- Born: 21 January 1917 Berkeley, California, United States
- Died: 9 May 1981 (aged 64) Cambridge, Massachusetts, United States
- Education: Bryn Mawr College
- Occupations: Writer, journalist
- Spouse: Paul J. Mitarachi
- Relatives: Austin Tappan Wright (father) Melusina Fay Peirce (great-aunt) Amy Fay (great-aunt)
- Writing career
- Language: English
- Subjects: Essay, novella

= Sylvia Wright =

American author (1917–1981)

Sylvia Wright (21 January 1917 - 9 May 1981) was an American author and journalist. She was editor of Harper's Bazaar for a number of years. She is chiefly remembered for coining the word Mondegreen, for a misheard word or phrase in a lyric.

== Early life and education ==
Sylvia Wright was born on 21 January 1917, in Berkeley, California. She was the second of four children born to Austin Tappan Wright and Margaret Stone Wright. Her father was a lawyer and a professor of law. He taught at the University of California, Berkeley and later at the University of Pennsylvania Law School. He is noted as the author of the monumental fantasy novel Islandia.

Not much is known about Sylvia's schooling. She graduated from Bryn Mawr College.

== Career ==

=== Islandia ===

After her father's death in 1931, Wright worked with her mother to retrieve, type and edit her father's unpublished manuscript. After Margaret's death in 1937, Sylvia continued the work, with the assistance of Mark Saxton. The novel was finally published by Farrar & Rinehart in 1942.

=== Journalism and writing ===
During the 1950s, Wright worked as editor of Harper's Bazaar. She wrote numerous articles in prominent magazines of the time, mostly with a comic touch. One of those was "The Death of Lady Mondegreen", published in the November 1954 issue of Harper's Magazine, which contributed the word mondegreen to the English language.

== Later life and death ==
After around 1960, for reasons that are not clear, Wright stopped writing humorous articles. In 1969 she published three novellas, which were collected in a single volume entitled A Shark-infested Rice Pudding. A reviewer writing in 2023 says, "Despite its extraordinarily odd title, A Shark-Infested Rice Pudding may be the best work of fiction I’ve read this year."
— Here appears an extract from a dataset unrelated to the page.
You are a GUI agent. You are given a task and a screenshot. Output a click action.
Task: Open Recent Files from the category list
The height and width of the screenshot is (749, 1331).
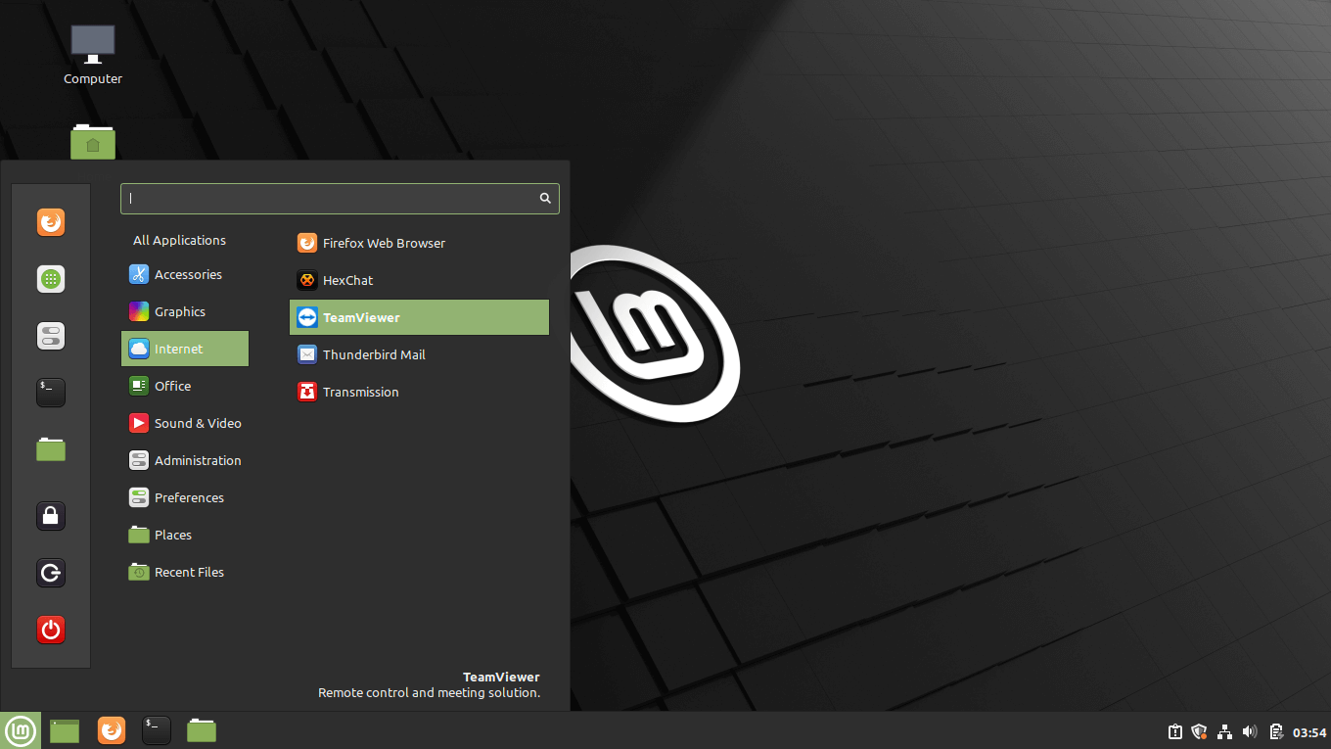coord(188,572)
In the last few years of her life, Wright was engaged in writing a biography of her great-aunt, the feminist, author and teacher Melusina Fay Peirce. In 1977, she became a fellow of the Bunting Institute at Radcliffe College, where she carried out research for the book.

Wright died of cancer on 9 May 1981, leaving the biography of Peirce unfinished. She was survived by her husband Paul J. Mitarachi and their son. The manuscript of the biography is held at the Schlesinger Library, Harvard University.

== Books by Sylvia Wright ==

- Get Away from me with those Christmas Gifts ... and Other Reactions. McGraw Hill. 1957.
- A Shark-infested Rice Pudding. 1969.